1.4.1 BKCa通道电流的记录方法 采用膜片钳全细胞记录模式记录豚鼠耳蜗外毛细胞BKCa通道的活性。选择钳制电压（VH）为-60 m V，以10 m V为一个阶跃，指令电压（VT）从-50 m V起除极至+ 50 m V，刺激持续时间400 ms，激活BKCa通道，记录其电流。记录在屏蔽防震工作台上进行。

1.4.2 BKCa通道电流的鉴定 在上述溶液中，膜片钳全细胞记录方式下记录到稳定的电流后，观察BKCa通道特异性阻断剂伊比利亚毒素（iberiotoxin，Ib TX）对BKCa通道电流的影响，以鉴定是否为BKCa通道电流。
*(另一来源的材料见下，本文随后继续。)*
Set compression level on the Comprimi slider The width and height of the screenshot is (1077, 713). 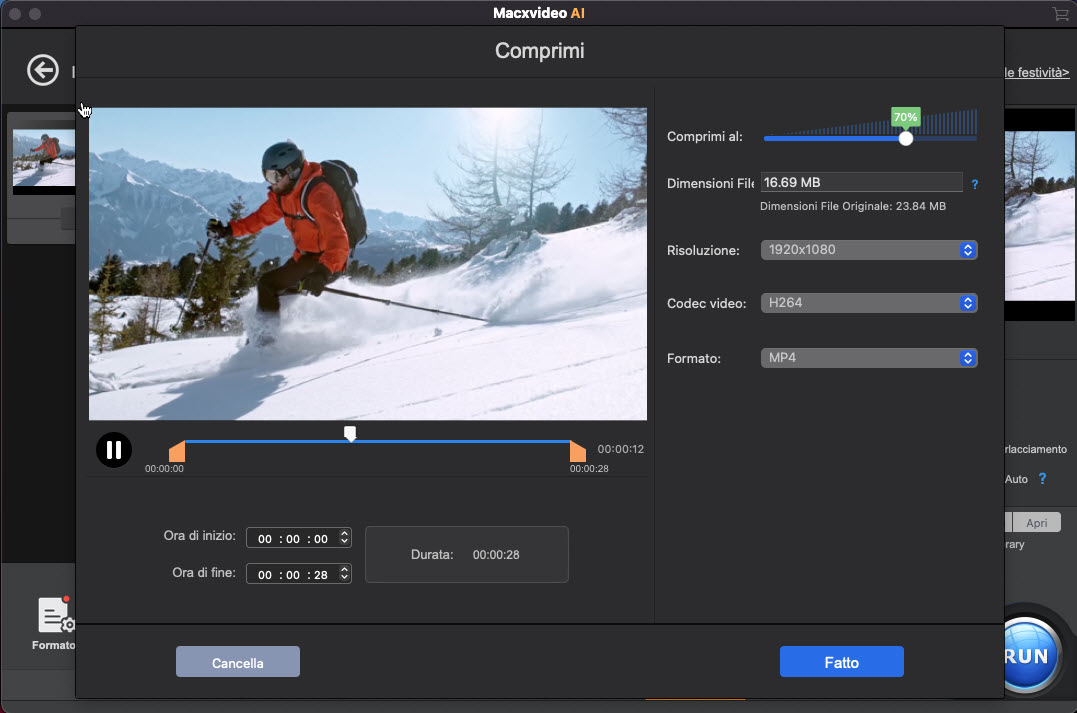[x=905, y=138]
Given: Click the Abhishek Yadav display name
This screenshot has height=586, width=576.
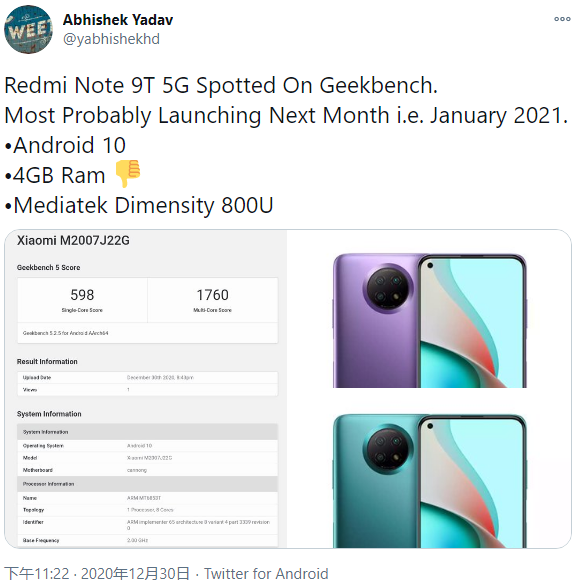Looking at the screenshot, I should click(118, 20).
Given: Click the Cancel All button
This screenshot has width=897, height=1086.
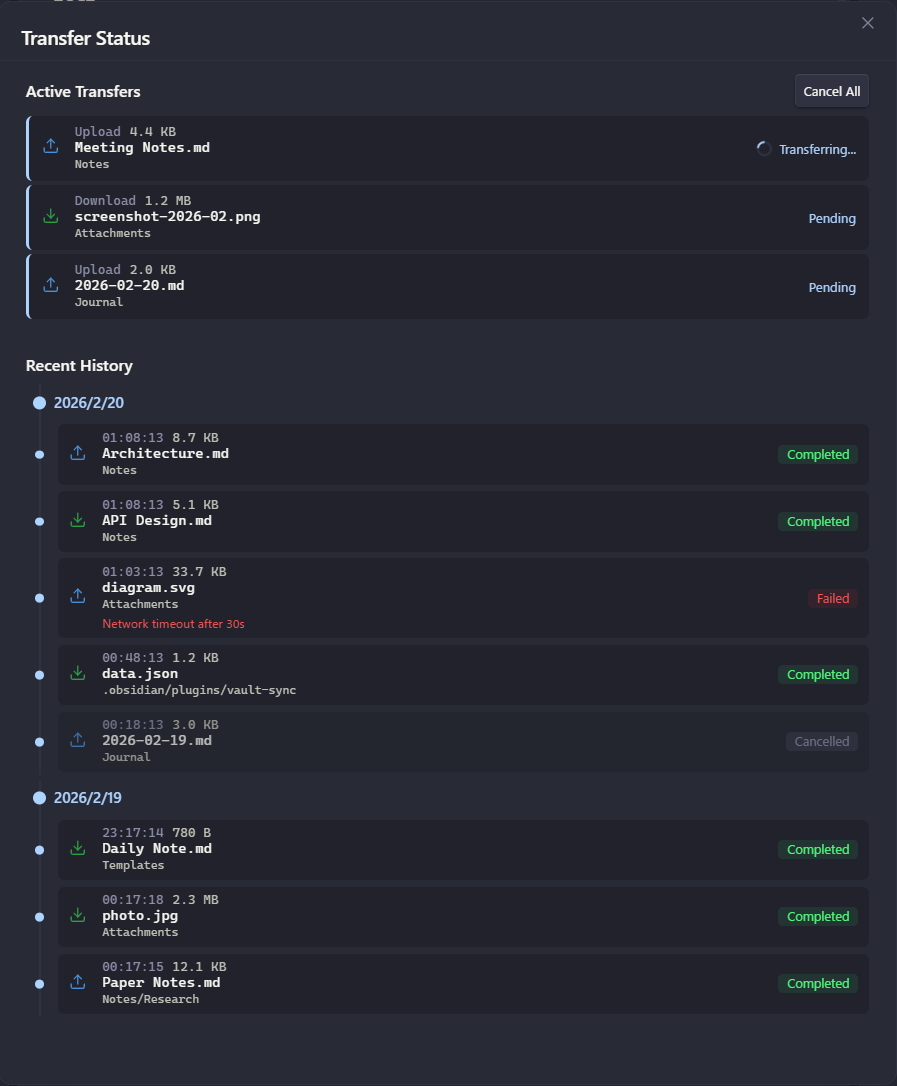Looking at the screenshot, I should (x=831, y=90).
1.5 观察H2O2和维生素C对BKCa通道电流的影响 5只豚鼠的耳蜗外毛细胞用来观察H2O2对BKCa通道的作用。在2 ml浴槽内加入H2O2稀释液40μl，使浴液中的H2O2浓度达到4μmol／L，观察H2O2对BKCa通道的作用；在2 ml浴槽内加入H2O2稀释液40μl，使浴液中的H2O2浓度达到4 μmol／L，再分组加入维生素C液10、20、40μl，使浴液中的维生素C浓度分组达到25、50、100μg／ml（三组，每组5只豚鼠），观察4μmol／L H2O2和不同浓度维生素C对BKCa通道的作用。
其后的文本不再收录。